== REQUIREMENT ==
Below is a listing with pictures in it; transcribe exactly the lines from the one that has "Click the connector circle beside Our Mission" through the one that has "The image size is (868, 467).", and omit those pictures.
▬▬▬
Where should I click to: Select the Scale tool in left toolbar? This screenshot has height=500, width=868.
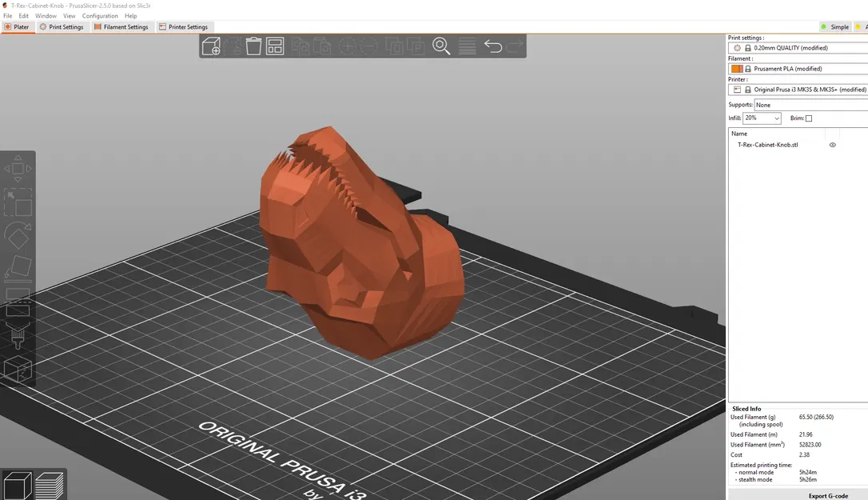pos(18,202)
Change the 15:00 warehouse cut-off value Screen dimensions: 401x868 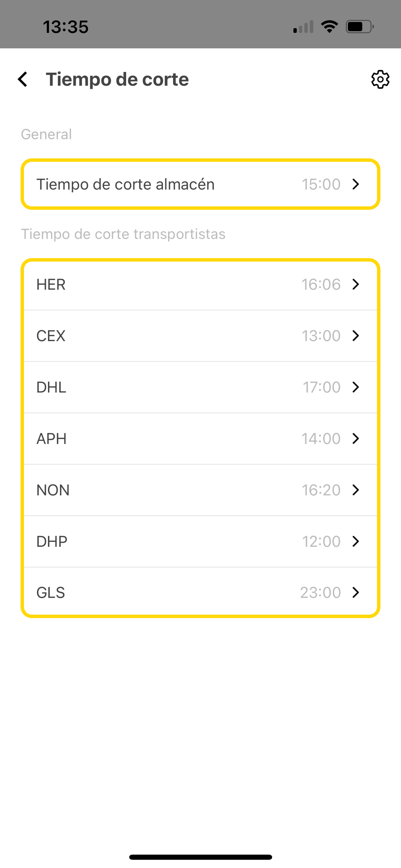(x=321, y=184)
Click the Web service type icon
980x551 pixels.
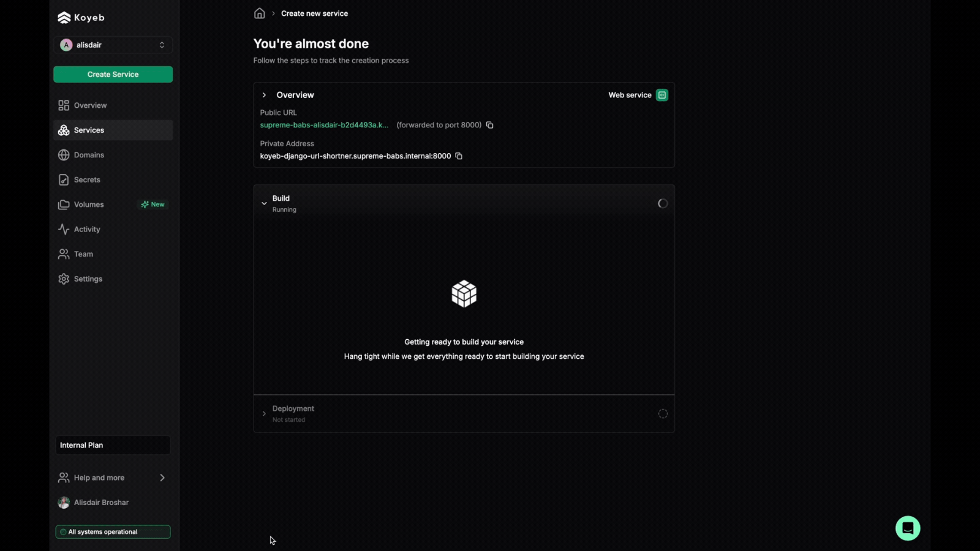click(662, 95)
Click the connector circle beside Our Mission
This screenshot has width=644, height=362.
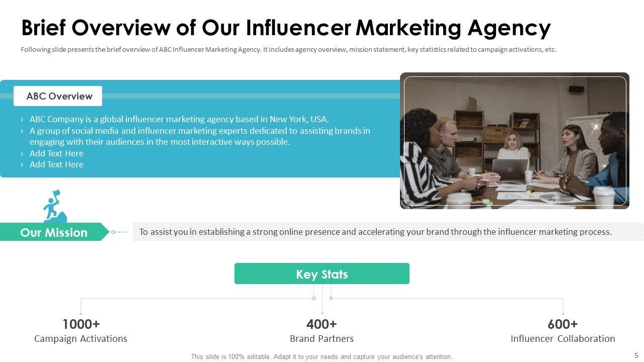tap(113, 232)
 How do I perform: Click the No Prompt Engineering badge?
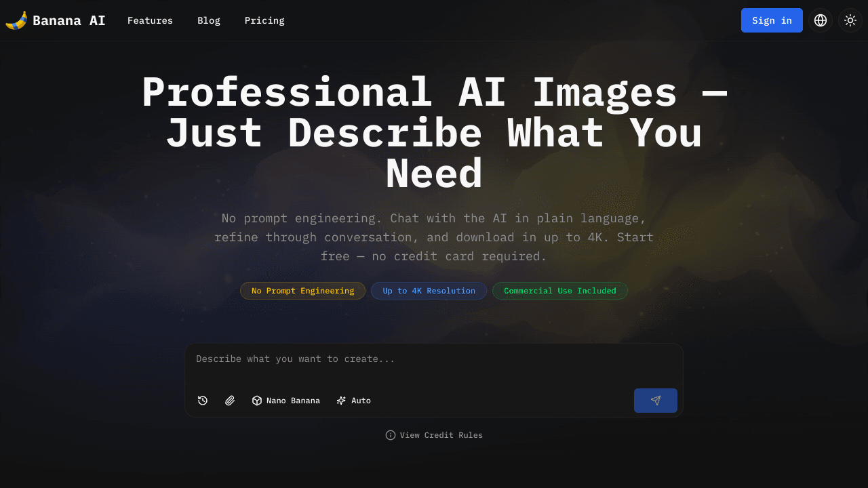[x=302, y=291]
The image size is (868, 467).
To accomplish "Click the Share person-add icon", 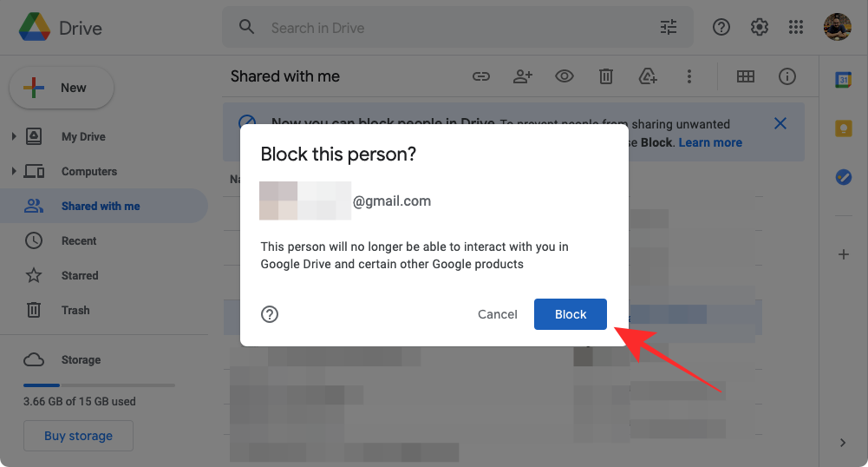I will (x=522, y=76).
▬▬▬
== ANSWER TO THE PROBLEM ==
Click the connector circle beside Our Mission
This screenshot has width=644, height=362.
tap(113, 232)
 How do I perform: Click the No Prompt Engineering badge?
[x=302, y=291]
The image size is (868, 467).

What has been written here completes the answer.